東山・如意ヶ岳の「大」文字、松ヶ崎・万灯籠山と大黒天山の「妙」「法」文字、西賀茂・船山の「船」形、金閣寺裏手の大北山の左「大」文字、嵯峨鳥居本・曼陀羅山の「鳥居」形と5か所で送り火が灯される五山の送り火は、すっかり京都の夏の風物詩として定着した。
とくに「大」文字は、国土地理院発行の2万5000分の1の地図にもはっきりと記載されているほどである。
もっとも、五山の送り火の由来についてはよくわかっていない。
一説に平安時代、真言宗の開祖・空海によってはじめられたともいわれるが、それを裏打ちする確実な史料は存在しない。「大」という文字も空海の筆によると伝わる。
少なくとも、江戸時代には京都の夏の行事として定着していたようである。当時、「大」の文字は1画目で38間(約68メートル)、2画目で85間(約153メートル)、3画目で60間(約108メートル)あったという。
五山以外で焚かれていた送り火
五山の送り火という名称から、5つの山のみで行なわれていたと思われがちであるが、じつは近世の京都では、それ以上に多くの山でかがり火が焚かれていた。
たとえば、『京町絵図細見大成』(1831年刊)に見えるように、左京区静市市原町辺りでは「い」文字が焚かれていた。

そのほか、鳴滝の「一」、西山の「竹の先に鈴」、北嵯峨の「蛇」、観音寺の「長刀」などが灯されたといわれている。

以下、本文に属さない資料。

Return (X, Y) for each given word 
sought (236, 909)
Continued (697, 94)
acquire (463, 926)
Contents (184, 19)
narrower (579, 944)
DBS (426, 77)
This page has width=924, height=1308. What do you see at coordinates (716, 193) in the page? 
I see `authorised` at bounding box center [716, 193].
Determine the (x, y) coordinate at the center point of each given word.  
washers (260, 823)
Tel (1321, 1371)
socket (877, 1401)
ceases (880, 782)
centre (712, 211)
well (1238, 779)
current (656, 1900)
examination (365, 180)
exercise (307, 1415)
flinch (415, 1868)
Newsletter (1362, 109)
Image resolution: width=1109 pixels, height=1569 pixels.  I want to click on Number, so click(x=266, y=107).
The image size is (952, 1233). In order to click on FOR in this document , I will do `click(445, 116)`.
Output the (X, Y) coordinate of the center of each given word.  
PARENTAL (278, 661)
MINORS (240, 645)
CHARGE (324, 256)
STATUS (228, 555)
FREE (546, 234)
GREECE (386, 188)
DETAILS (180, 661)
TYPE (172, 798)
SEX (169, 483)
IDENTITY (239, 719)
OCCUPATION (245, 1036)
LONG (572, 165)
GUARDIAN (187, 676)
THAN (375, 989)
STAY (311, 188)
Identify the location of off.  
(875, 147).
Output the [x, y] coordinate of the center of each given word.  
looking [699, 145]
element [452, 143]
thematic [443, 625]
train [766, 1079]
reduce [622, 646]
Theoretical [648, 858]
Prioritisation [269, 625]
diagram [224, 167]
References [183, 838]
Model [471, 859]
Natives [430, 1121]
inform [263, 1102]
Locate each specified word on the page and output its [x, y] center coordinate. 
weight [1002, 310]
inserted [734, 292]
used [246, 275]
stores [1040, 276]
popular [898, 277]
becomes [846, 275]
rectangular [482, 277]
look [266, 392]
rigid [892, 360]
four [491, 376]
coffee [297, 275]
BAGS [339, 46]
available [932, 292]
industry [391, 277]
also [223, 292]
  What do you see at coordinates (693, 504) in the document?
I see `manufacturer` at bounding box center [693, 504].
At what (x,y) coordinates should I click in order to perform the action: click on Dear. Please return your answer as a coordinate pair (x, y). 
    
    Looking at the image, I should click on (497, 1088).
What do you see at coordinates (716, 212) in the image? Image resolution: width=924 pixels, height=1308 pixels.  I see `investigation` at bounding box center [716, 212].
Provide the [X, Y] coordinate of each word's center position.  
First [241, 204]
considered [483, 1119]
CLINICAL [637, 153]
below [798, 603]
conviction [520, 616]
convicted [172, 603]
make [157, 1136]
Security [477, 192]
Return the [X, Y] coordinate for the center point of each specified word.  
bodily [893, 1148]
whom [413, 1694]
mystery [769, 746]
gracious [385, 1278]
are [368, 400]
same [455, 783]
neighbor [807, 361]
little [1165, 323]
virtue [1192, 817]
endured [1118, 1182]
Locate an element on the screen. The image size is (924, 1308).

しかし現代に伝えられていないように、これらの送り火の多くは早くに途絶えた。いまではその場所を特定することすら難しい「幻の送り火」となってしまったのである。
いったいなぜこれらの送り火は廃絶したのだろうか。
その理由のひとつとして、経済的な事情が挙げられる。
現在の五山の送り火はそれぞれの山の保存会が行なっているが、かつてはその年に死者があった家々が送り火を担当したという。
巨大な火文字を焚くには大量の薪が必要となり、また、周辺の木々をきれいに伐採しなければならなかったと伝わる。
寒村ではこれらの経費や作業が多大な負担となり、村の衰退とともに送り火を焚くことができなくなってしまった。そうしていつしか、送り火自体が廃止されてしまったのである。